■ **What is asked**: Please copy out every one of the following records word for word, keeping each line as it appears.

■ **Record excerpts**:
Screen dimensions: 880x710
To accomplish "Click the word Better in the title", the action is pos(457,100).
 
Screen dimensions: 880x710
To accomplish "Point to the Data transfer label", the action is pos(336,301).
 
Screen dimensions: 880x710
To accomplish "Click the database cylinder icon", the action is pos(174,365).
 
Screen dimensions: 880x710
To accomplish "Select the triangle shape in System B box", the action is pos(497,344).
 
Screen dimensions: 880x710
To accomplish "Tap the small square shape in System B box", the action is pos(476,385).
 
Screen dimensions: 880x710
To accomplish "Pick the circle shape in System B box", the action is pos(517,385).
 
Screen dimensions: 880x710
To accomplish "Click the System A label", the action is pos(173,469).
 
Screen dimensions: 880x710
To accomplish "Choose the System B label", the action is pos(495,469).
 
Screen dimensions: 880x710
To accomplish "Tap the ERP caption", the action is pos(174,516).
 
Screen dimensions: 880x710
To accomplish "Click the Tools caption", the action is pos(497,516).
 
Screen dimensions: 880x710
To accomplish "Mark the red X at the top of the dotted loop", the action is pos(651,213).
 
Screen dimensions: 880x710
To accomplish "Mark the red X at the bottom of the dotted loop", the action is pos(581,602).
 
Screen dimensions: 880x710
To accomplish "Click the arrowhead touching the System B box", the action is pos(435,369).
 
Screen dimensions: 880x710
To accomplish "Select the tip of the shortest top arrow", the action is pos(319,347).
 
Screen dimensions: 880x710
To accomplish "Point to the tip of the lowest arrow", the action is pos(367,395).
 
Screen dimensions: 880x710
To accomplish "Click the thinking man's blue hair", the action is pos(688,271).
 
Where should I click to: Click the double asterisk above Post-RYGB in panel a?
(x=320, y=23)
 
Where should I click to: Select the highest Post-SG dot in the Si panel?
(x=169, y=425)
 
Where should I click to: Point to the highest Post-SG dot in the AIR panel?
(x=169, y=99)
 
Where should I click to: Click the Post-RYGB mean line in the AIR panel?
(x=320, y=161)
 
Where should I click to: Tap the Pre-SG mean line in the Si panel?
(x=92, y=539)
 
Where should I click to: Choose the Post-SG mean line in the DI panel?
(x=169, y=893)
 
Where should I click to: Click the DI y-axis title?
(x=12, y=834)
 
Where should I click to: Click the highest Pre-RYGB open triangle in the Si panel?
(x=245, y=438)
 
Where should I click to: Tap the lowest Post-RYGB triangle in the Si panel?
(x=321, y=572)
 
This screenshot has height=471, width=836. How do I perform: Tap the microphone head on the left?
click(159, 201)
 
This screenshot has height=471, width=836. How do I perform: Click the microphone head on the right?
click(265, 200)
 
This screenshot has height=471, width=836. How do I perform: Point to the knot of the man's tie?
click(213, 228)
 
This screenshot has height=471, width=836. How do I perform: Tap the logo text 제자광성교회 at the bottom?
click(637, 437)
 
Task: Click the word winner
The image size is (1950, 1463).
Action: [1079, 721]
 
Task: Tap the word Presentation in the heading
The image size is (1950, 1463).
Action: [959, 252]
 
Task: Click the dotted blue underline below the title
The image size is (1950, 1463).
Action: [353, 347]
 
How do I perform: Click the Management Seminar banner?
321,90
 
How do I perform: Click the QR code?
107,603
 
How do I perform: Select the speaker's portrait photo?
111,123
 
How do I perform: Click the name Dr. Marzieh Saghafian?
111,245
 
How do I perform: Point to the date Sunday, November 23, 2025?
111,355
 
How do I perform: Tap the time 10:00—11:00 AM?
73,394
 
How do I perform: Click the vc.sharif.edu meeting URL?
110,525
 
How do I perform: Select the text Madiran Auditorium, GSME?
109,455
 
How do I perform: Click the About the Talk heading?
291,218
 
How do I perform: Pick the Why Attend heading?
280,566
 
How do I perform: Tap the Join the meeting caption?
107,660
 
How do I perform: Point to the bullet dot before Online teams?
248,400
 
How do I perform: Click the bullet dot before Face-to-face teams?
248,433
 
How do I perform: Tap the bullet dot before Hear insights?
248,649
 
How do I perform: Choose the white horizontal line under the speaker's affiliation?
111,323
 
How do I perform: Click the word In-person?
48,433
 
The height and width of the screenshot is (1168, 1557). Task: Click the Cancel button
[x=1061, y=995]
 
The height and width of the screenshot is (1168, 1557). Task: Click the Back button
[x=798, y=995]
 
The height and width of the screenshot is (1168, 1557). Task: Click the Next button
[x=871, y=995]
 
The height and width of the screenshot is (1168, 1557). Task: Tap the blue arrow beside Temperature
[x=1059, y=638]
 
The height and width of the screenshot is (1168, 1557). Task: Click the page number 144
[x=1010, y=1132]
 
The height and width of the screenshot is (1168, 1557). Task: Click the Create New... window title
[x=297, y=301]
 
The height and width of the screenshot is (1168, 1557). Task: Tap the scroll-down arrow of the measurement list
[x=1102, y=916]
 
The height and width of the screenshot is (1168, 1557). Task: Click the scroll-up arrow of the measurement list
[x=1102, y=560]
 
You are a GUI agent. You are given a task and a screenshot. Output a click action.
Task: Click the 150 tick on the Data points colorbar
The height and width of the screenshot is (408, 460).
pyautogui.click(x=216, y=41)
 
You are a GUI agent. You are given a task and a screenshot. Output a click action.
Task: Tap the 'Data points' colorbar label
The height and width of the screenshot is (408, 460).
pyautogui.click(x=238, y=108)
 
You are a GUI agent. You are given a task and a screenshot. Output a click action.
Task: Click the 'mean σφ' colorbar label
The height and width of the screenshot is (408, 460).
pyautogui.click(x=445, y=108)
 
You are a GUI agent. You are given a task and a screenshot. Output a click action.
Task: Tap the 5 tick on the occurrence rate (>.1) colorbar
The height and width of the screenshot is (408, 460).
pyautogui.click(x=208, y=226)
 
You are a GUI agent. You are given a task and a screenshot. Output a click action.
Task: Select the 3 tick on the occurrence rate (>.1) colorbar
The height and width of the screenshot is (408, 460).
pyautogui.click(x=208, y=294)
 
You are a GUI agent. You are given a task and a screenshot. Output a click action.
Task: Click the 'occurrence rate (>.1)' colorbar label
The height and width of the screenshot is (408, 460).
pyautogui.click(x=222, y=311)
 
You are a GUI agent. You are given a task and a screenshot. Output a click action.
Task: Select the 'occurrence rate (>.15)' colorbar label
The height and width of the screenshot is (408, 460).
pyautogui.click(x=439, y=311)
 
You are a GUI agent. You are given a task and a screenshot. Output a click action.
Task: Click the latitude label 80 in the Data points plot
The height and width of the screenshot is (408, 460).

■ **Task result**:
Screen dimensions: 880x710
To accomplish "Click the word Better in the title", the action is pos(457,100).
 
Screen dimensions: 880x710
To accomplish "Point to the Data transfer label", the action is pos(336,301).
 
Screen dimensions: 880x710
To accomplish "Click the database cylinder icon", the action is pos(174,365).
 
Screen dimensions: 880x710
To accomplish "Select the triangle shape in System B box", the action is pos(497,344).
 
Screen dimensions: 880x710
To accomplish "Tap the small square shape in System B box", the action is pos(476,385).
 
Screen dimensions: 880x710
To accomplish "Pick the circle shape in System B box", the action is pos(517,385).
 
Screen dimensions: 880x710
To accomplish "Click the System A label", the action is pos(173,469).
 
Screen dimensions: 880x710
To accomplish "Choose the System B label", the action is pos(495,469).
 
Screen dimensions: 880x710
To accomplish "Tap the ERP caption", the action is pos(174,516).
 
Screen dimensions: 880x710
To accomplish "Click the Tools caption", the action is pos(497,516).
 
Screen dimensions: 880x710
To accomplish "Mark the red X at the top of the dotted loop", the action is pos(651,213).
 
Screen dimensions: 880x710
To accomplish "Mark the red X at the bottom of the dotted loop", the action is pos(581,602).
 
Screen dimensions: 880x710
To accomplish "Click the arrowhead touching the System B box", the action is pos(435,369).
 
Screen dimensions: 880x710
To accomplish "Select the tip of the shortest top arrow", the action is pos(319,347).
 
Screen dimensions: 880x710
To accomplish "Point to the tip of the lowest arrow", the action is pos(367,395).
 
Screen dimensions: 880x710
To accomplish "Click the thinking man's blue hair", the action is pos(688,271).
 
Where should I click to: Click the double asterisk above Post-RYGB in panel a?
(x=320, y=23)
 
Where should I click to: Select the highest Post-SG dot in the Si panel?
(x=169, y=425)
 
Where should I click to: Point to the highest Post-SG dot in the AIR panel?
(x=169, y=99)
 
Where should I click to: Click the Post-RYGB mean line in the AIR panel?
(x=320, y=161)
 
Where should I click to: Tap the Pre-SG mean line in the Si panel?
(x=92, y=539)
 
Where should I click to: Choose the Post-SG mean line in the DI panel?
(x=169, y=893)
 
Where should I click to: Click the DI y-axis title?
(x=12, y=834)
 
Where should I click to: Click the highest Pre-RYGB open triangle in the Si panel?
(x=245, y=438)
 
Where should I click to: Tap the lowest Post-RYGB triangle in the Si panel?
(x=321, y=572)
 
This screenshot has height=471, width=836. How do I perform: Tap the microphone head on the left?
click(159, 201)
 
This screenshot has height=471, width=836. How do I perform: Click the microphone head on the right?
click(265, 200)
 
This screenshot has height=471, width=836. How do I perform: Point to the knot of the man's tie?
click(213, 228)
 
This screenshot has height=471, width=836. How do I perform: Tap the logo text 제자광성교회 at the bottom?
click(637, 437)
 
Task: Click the word winner
The image size is (1950, 1463).
Action: [1079, 721]
 
Task: Tap the word Presentation in the heading
The image size is (1950, 1463).
Action: [959, 252]
 
Task: Click the dotted blue underline below the title
The image size is (1950, 1463).
Action: [353, 347]
 
How do I perform: Click the Management Seminar banner?
321,90
 
How do I perform: Click the QR code?
107,603
 
How do I perform: Select the speaker's portrait photo?
111,123
 
How do I perform: Click the name Dr. Marzieh Saghafian?
111,245
 
How do I perform: Point to the date Sunday, November 23, 2025?
111,355
 
How do I perform: Tap the time 10:00—11:00 AM?
73,394
 
How do I perform: Click the vc.sharif.edu meeting URL?
110,525
 
How do I perform: Select the text Madiran Auditorium, GSME?
109,455
 
How do I perform: Click the About the Talk heading?
291,218
 
How do I perform: Pick the Why Attend heading?
280,566
 
How do I perform: Tap the Join the meeting caption?
107,660
 
How do I perform: Point to the bullet dot before Online teams?
248,400
 
How do I perform: Click the bullet dot before Face-to-face teams?
248,433
 
How do I perform: Tap the bullet dot before Hear insights?
248,649
 
How do I perform: Choose the white horizontal line under the speaker's affiliation?
111,323
 
How do I perform: Click the word In-person?
48,433
 
The height and width of the screenshot is (1168, 1557). Task: Click the Cancel button
[x=1061, y=995]
 
The height and width of the screenshot is (1168, 1557). Task: Click the Back button
[x=798, y=995]
 
The height and width of the screenshot is (1168, 1557). Task: Click the Next button
[x=871, y=995]
 
The height and width of the screenshot is (1168, 1557). Task: Tap the blue arrow beside Temperature
[x=1059, y=638]
 
The height and width of the screenshot is (1168, 1557). Task: Click the page number 144
[x=1010, y=1132]
 
The height and width of the screenshot is (1168, 1557). Task: Click the Create New... window title
[x=297, y=301]
 
The height and width of the screenshot is (1168, 1557). Task: Tap the scroll-down arrow of the measurement list
[x=1102, y=916]
 
The height and width of the screenshot is (1168, 1557). Task: Click the scroll-up arrow of the measurement list
[x=1102, y=560]
 
You are a GUI agent. You are given a task and a screenshot. Output a click action.
Task: Click the 150 tick on the Data points colorbar
The height and width of the screenshot is (408, 460).
pyautogui.click(x=216, y=41)
 
You are a GUI agent. You are given a task and a screenshot. Output a click action.
Task: Tap the 'Data points' colorbar label
The height and width of the screenshot is (408, 460).
pyautogui.click(x=238, y=108)
 
You are a GUI agent. You are given a task and a screenshot. Output a click action.
Task: Click the 'mean σφ' colorbar label
The height and width of the screenshot is (408, 460).
pyautogui.click(x=445, y=108)
 
You are a GUI agent. You are given a task and a screenshot. Output a click action.
Task: Tap the 5 tick on the occurrence rate (>.1) colorbar
The height and width of the screenshot is (408, 460).
pyautogui.click(x=208, y=226)
 
You are a GUI agent. You are given a task and a screenshot. Output a click action.
Task: Select the 3 tick on the occurrence rate (>.1) colorbar
The height and width of the screenshot is (408, 460).
pyautogui.click(x=208, y=294)
 
You are a GUI agent. You are given a task and a screenshot. Output a click action.
Task: Click the 'occurrence rate (>.1)' colorbar label
The height and width of the screenshot is (408, 460).
pyautogui.click(x=222, y=311)
 
You are a GUI agent. You are given a task and a screenshot. Output a click action.
Task: Select the 'occurrence rate (>.15)' colorbar label
The height and width of the screenshot is (408, 460).
pyautogui.click(x=439, y=311)
 
You are a GUI agent. You are given a task and a screenshot. Output a click action.
Task: Click the latitude label 80 in the Data points plot
The height and width of the screenshot is (408, 460).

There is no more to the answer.